Extract from crude oil:
With Cushing and PADD 2 continuing to build, the focus has now turned to the Gulf Coast (PADD 3), where builds over October were not negligible at 7.8 mb, according to weekly data, vs our estimate of a 6 mb build. But we are starting to see signs of change. PADD 3 refinery runs should be higher sequentially in both November (+0.1 mb/d m/m) and December (+0.2 mb/d m/m) as autumn maintenance, albeit a lighter-than-usual schedule, comes to an end. In addition, imports have been falling since their 2018 high, which was set in June. Wide WTI-Brent differentials are making US-priced crudes more favourable for those refiners that can add more light sweet to their slates, although with gasoline cracks still weak, incremental uptick will be somewhat limited. But more importantly, imports are getting dearer. Firstly, as we have noted for some time now, the loss of Iranian crudes (even with higher waivers) means higher Middle Eastern OPEC output to compensate for Iran will have to stay in the east. Moreover, the new refineries starting in Asia are all fed by Middle Eastern sours, so this trend will only intensify in 2019. Already, the latest Saudi OSPs to the US for December are sharply higher, by $1.30 on the heavier grades and $1.40 on lights. While a large part of Saudi imports are undoubtedly termed up, this increase in price along with higher freight rates should lower US imports further going forward. Iraq is likely to follow a similar pattern. In fact, the latest data from SOMO for October show a decline in Basrah loadings to the west vs a rise to the east, despite total loadings falling m/m by 2.5%. As a result of lower Middle Eastern exports to the west, there are fewer VLCCs available for the backhaul trade, a trend that will only grow in our view. This has made it difficult for some producers to find VLCCs to export, leading to a few cancellations. Even imports from Latin America are likely to be low with Maya pricing extremely high, increasing by more than $4 since the start of October and closing 5 November at almost $10 above WCS at Houston.

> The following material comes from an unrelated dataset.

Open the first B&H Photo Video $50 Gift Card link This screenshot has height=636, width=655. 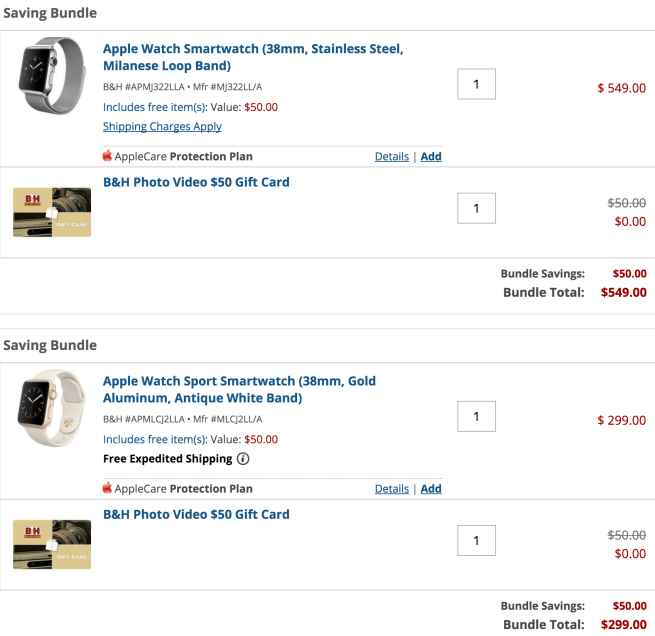pyautogui.click(x=196, y=182)
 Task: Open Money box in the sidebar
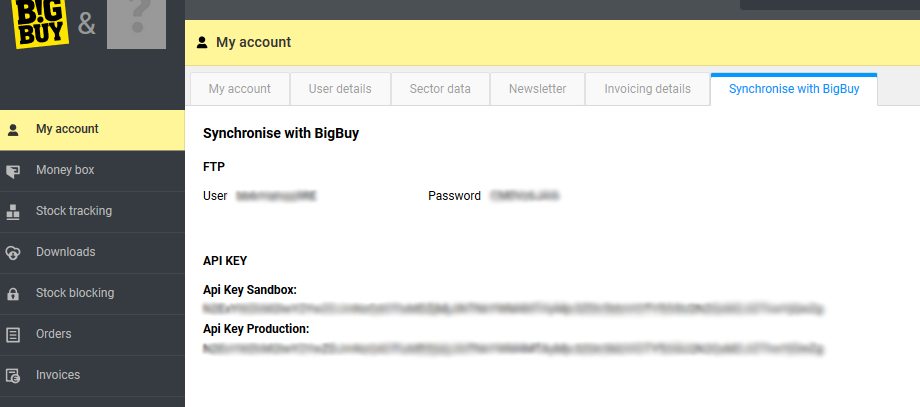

Extract from oil products:
US gasoline stocks increased by 1.9 mb w/w to 228 mb, with a significant w/w build in PADD 3 of 2.36 mb to finish the week at 82.9 mb (+4.94 y/y). PADD 1 inventories ticked down by 0.16 mb w/w to 64.4 mb, though stock levels are still 12 mb higher y/y. Despite the recent recovery in USEC RBOB differentials, the arbitrage for RBOB along line 1 of the Colonial pipeline was shut, but remained open for CBOB and 87 octane gasoline. The value of line 1 trading space is slightly positive, after hovering around zero for the past month. Gasoline prices remained weak across the US midcontinent, limiting any potential arbitrage opportunities to move gasoline from the USGC to Group Three. As a result, the upward pressure on USGC gasoline stocks will persist, especially as refineries return from maintenance and notwithstanding solid import demand from Mexico. Although US gasoline stocks have drawn by 6.6 mb since 5 October, current US inventories were still 18.5 mb higher y/y. US regular gasoline prices were 19 cents higher y/y at $2.75 per gallon for the week to 11 November.